Benet (/fr/) is a commune in the Vendée department in the Pays de la Loire region in western France.

The former communes of Lesson, Sainte-Christine and Aziré were joined to the commune of Benet in 1973.

==Geography==
Close to Niort (7 mi) in Deux-Sèvres and Fontenay-le-Comte (12 mi) in Vendée, Benet is located near :

- South-Vendée
- Poitevin Marsh
- Atlantic Coast

The diversity of the landscapes, the limestone plain, along with the marshes of Sainte-Christine, Aziré and Nessier, make this commune a varied place, rich of its differences.

The Vrizon is the underground river that goes through the commune.

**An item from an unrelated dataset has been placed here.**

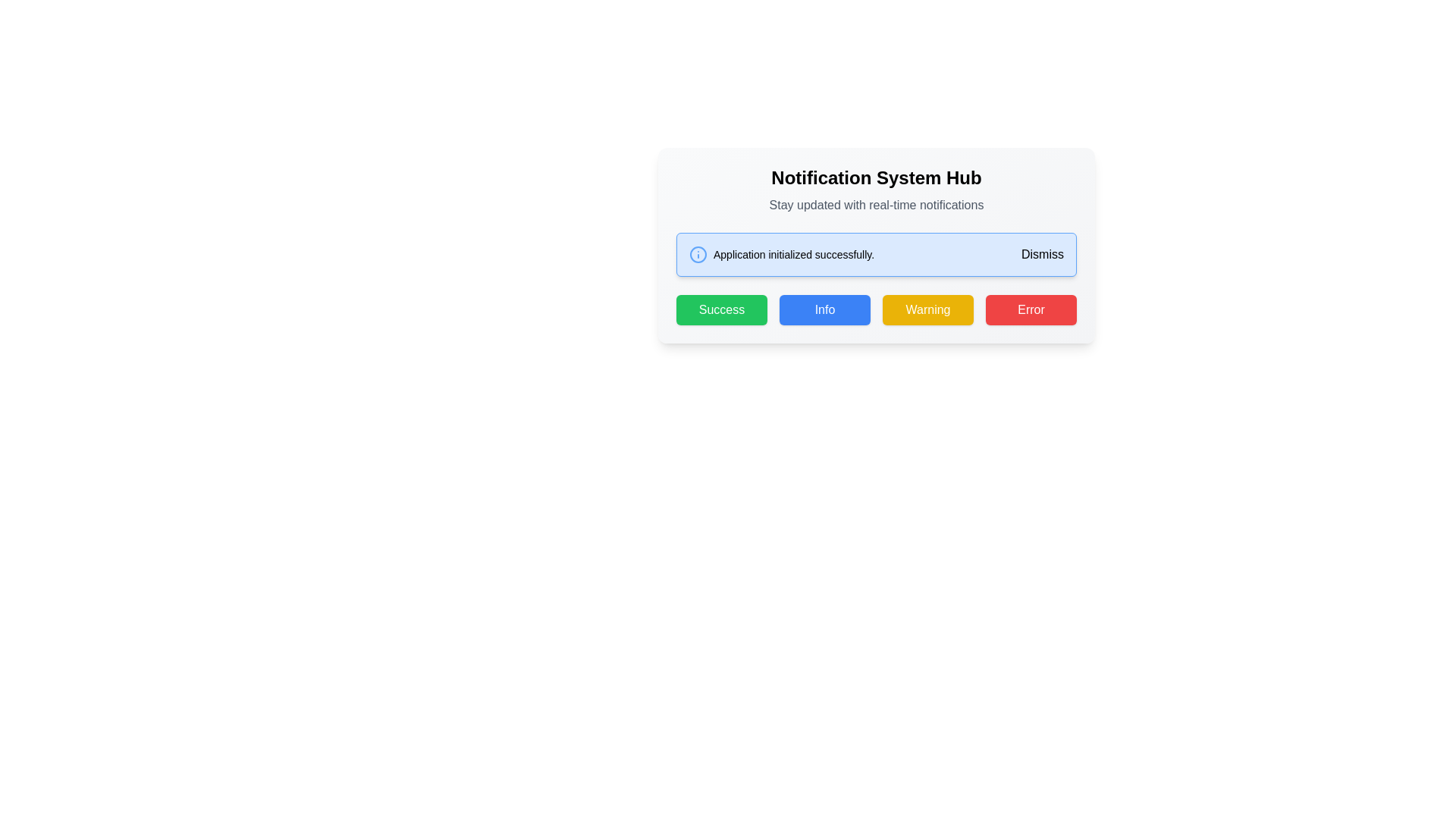 Image resolution: width=1456 pixels, height=819 pixels. Describe the element at coordinates (927, 309) in the screenshot. I see `the 'Warning' button, which is a rectangular button with rounded corners and a yellow background labeled in bold white text, located below the 'Notification System Hub'` at that location.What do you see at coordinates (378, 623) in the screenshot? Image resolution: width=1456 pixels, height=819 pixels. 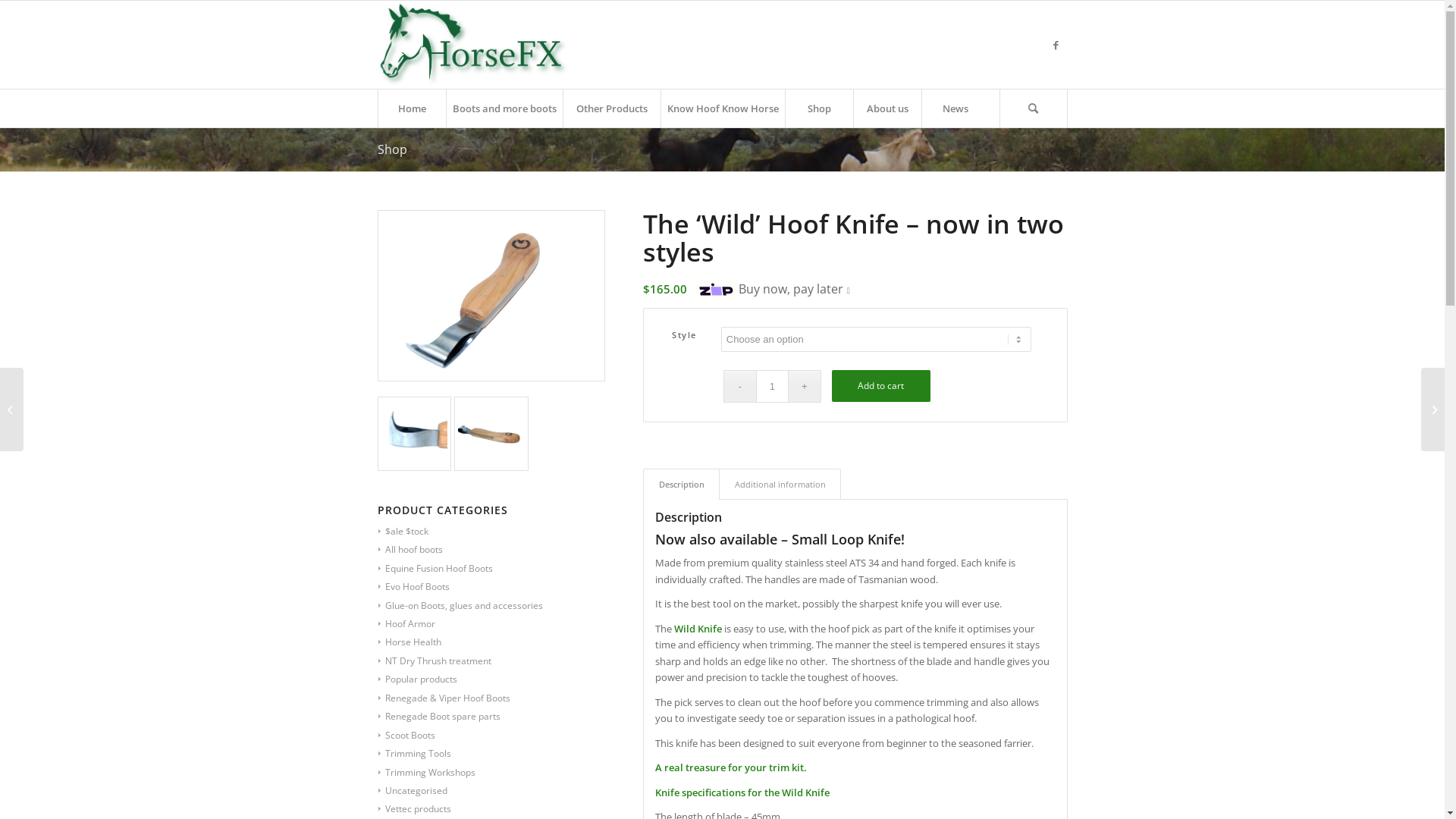 I see `'Hoof Armor'` at bounding box center [378, 623]. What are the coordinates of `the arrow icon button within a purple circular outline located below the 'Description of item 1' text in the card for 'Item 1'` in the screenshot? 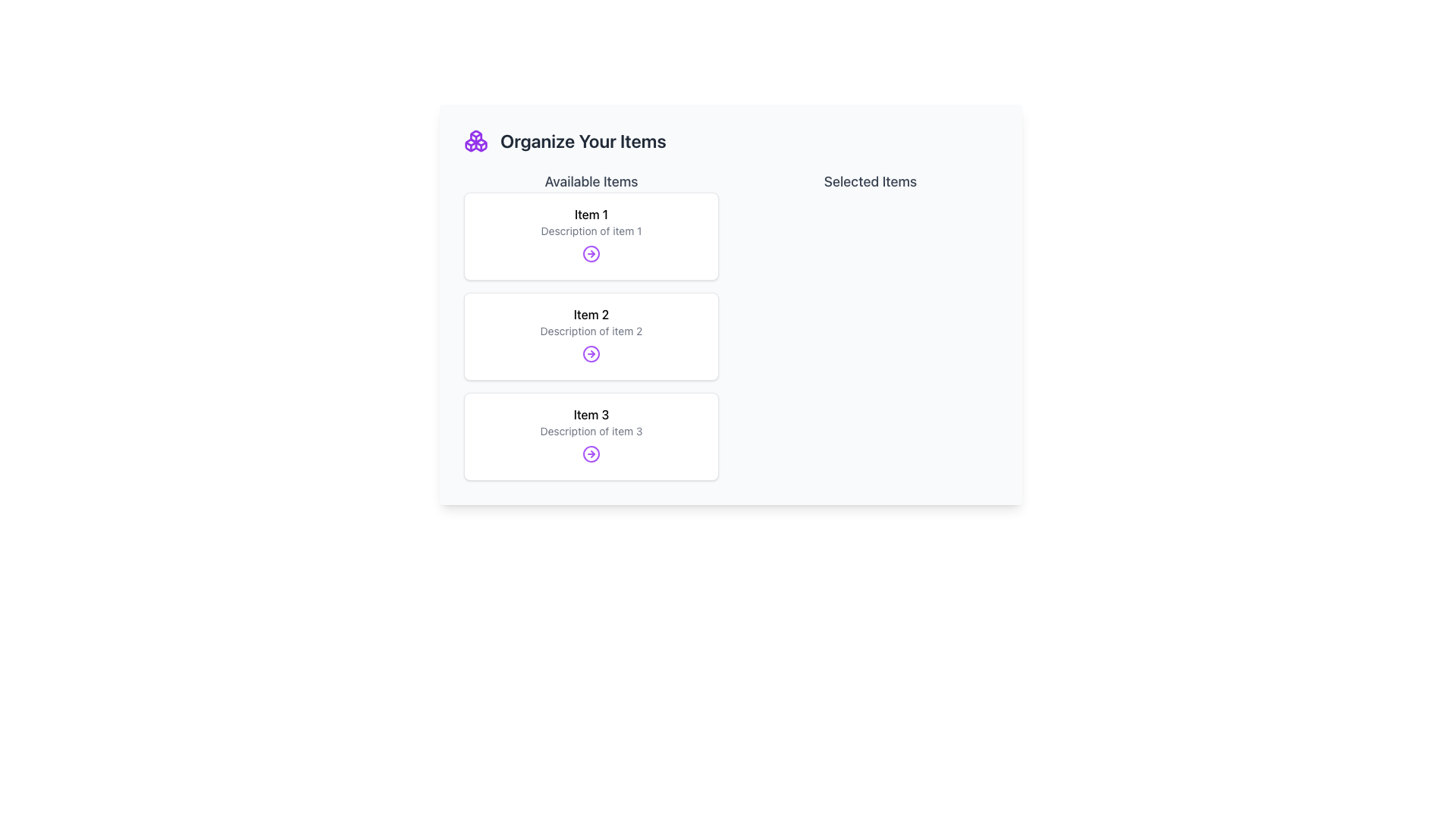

Benet is located close to the A83 and A10 motorways, connecting the commune to some major cities, as Nantes (81 mi), Poitiers (61 mi), Bordeaux (120 mi), or Paris (266 mi). Benet is also situated 40 mi from the tourist city of La Rochelle.

==History==
- Benet was formerly named Benet-les-Noyers.
- Former seat of a canton until 1801–1802, Benet has ultimately integrated the Canton of Maillezais.
- The communes of Lesson, Aziré and Sainte-Christine merged with the commune of Benet in 1973.

==List of mayors==

| Period | Identity | Party |
|---|---|---|
| 2001 - 2023 | Daniel David | Socialist Party |
| 2023 - | Camille Fontaine |  |

==Demography==
Population data refer to the area corresponding with the commune as of January 2025.

==Monuments==
The Sainte-Eulalie Church, on the historical register, constitutes an unmissable stage in the tour of the Romance Churches and Abbeys of the region.

A few kilometres away, it is possible to visit the historic site of the Maillezais Cathedral.

A wind farm was created near Lesson in 2007, and several months later, a second was established 2 mi away from the first. A total of ten wind turbines overhang the commune.

==Notable people==

- Jean-Paul Ribreau (born 1957), former professional footballer

==Twin towns==
- GER Sundern, Germany

==Events==
- Each first Sunday of July, the "Fête du Préfou" is organized in the harbor of Aziré.
- In November, is organized the traditional "Foire aux alouettes" (Lark Fair).